My interest in classic jazz started early. Though my developing musical tastes included pop, rock, blues, and many of the classics, I kept coming back to explore the idiom called jazz.

At first, I didn’t know what to call the style of jazz I knew I liked. But over the years I have come to understand it is properly to be called classic jazz, not traditional jazz or any other name. The music of the mighty Joe “King” Oliver exemplifies this style of playing in all respects better than any other jazz band ever recorded (his only equal in this style being Jelly Roll Morton’s Red Hot Peppers recordings in the late twenties).

As my interest in classic jazz grew, I bought the odd book, studied up on the subject, bought and listened to album after album, and went to jazz concerts whenever I could find them. I am especially indebted to Roberta Grace, George Wein, and Quint Davis at the New Orleans Jazz & Heritage Festival for the great jazz musicians they have brought to the Economy Hall stage year after year.

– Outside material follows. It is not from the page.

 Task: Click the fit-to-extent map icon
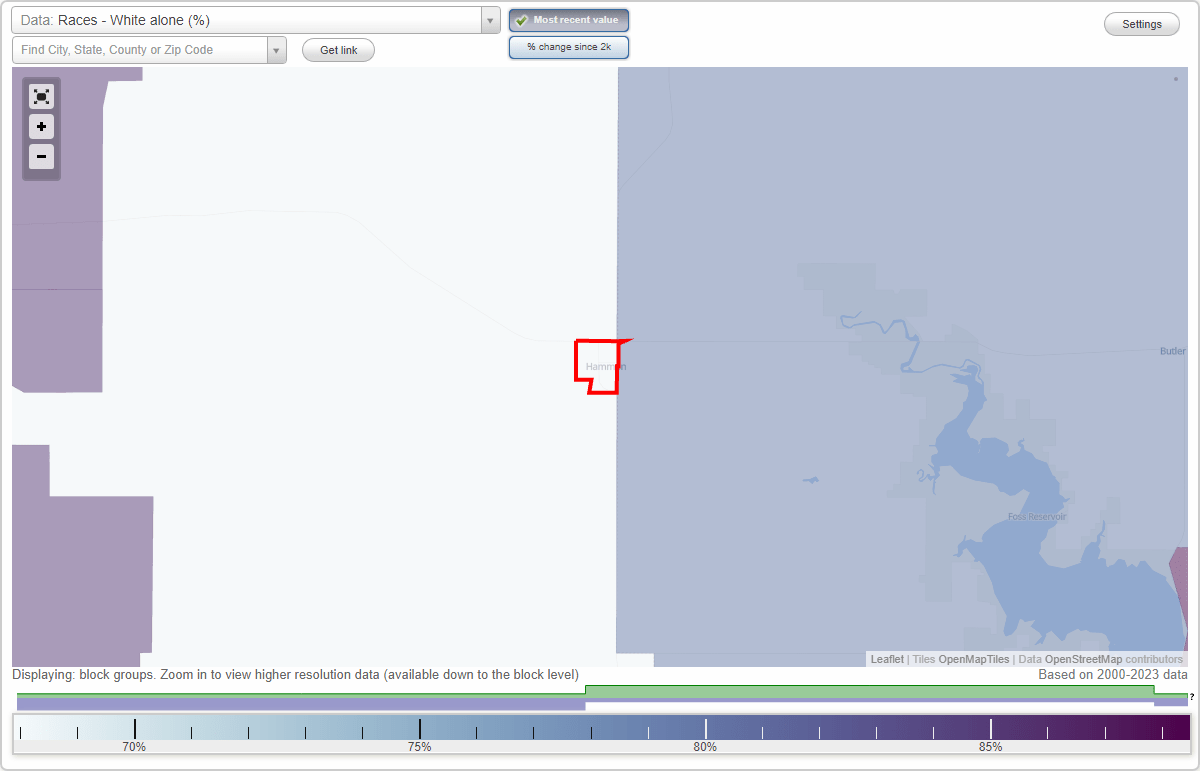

But the more I learned about jazz, it seemed the less I knew for sure. I know of no subject–except maybe politics–where there is less agreement and more finger-pointing and petty jealousy, all at the expense of the listener who wants to understand how the music he likes came to be.

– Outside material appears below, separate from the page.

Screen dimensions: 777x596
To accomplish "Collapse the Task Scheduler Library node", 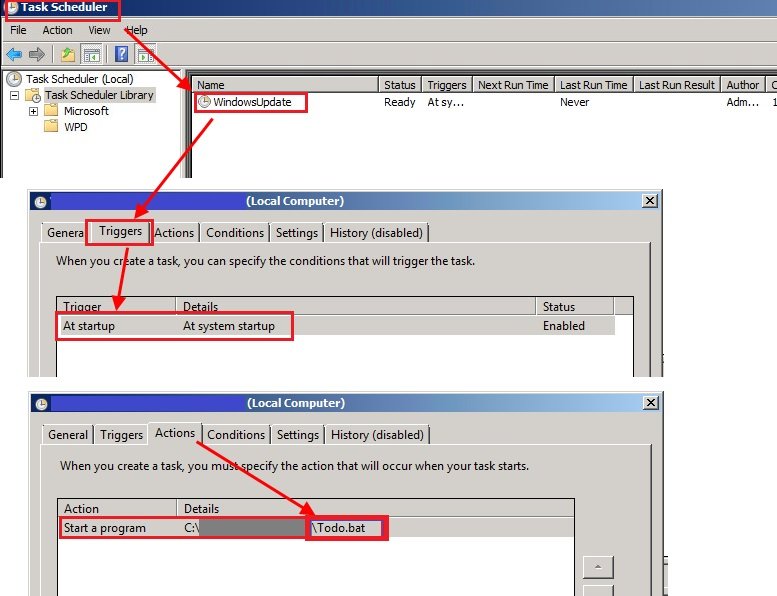I will [15, 95].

In searching for the music my ear found pleasing and beautiful, I found the personal belief of musicians and jazz experts, as well as established guideposts in jazz literature, to be wildly divergent and unreliable. Typically, if you ask a jazz artist or fan what describes small group jazz played in the New Orleans style, they will call it traditional jazz, or Dixieland. But what does this mean, and who is right?

The term traditional jazz has been slapped on everything from modern white Dixieland groups playing in Seattle to Norwegian style–mimics playing in Europe to Woody Allen’s clarinet–playing in New York to New Orleans’ own Preservation Hall Jazz Band. I don’t know what the term “traditional jazz” describes any more.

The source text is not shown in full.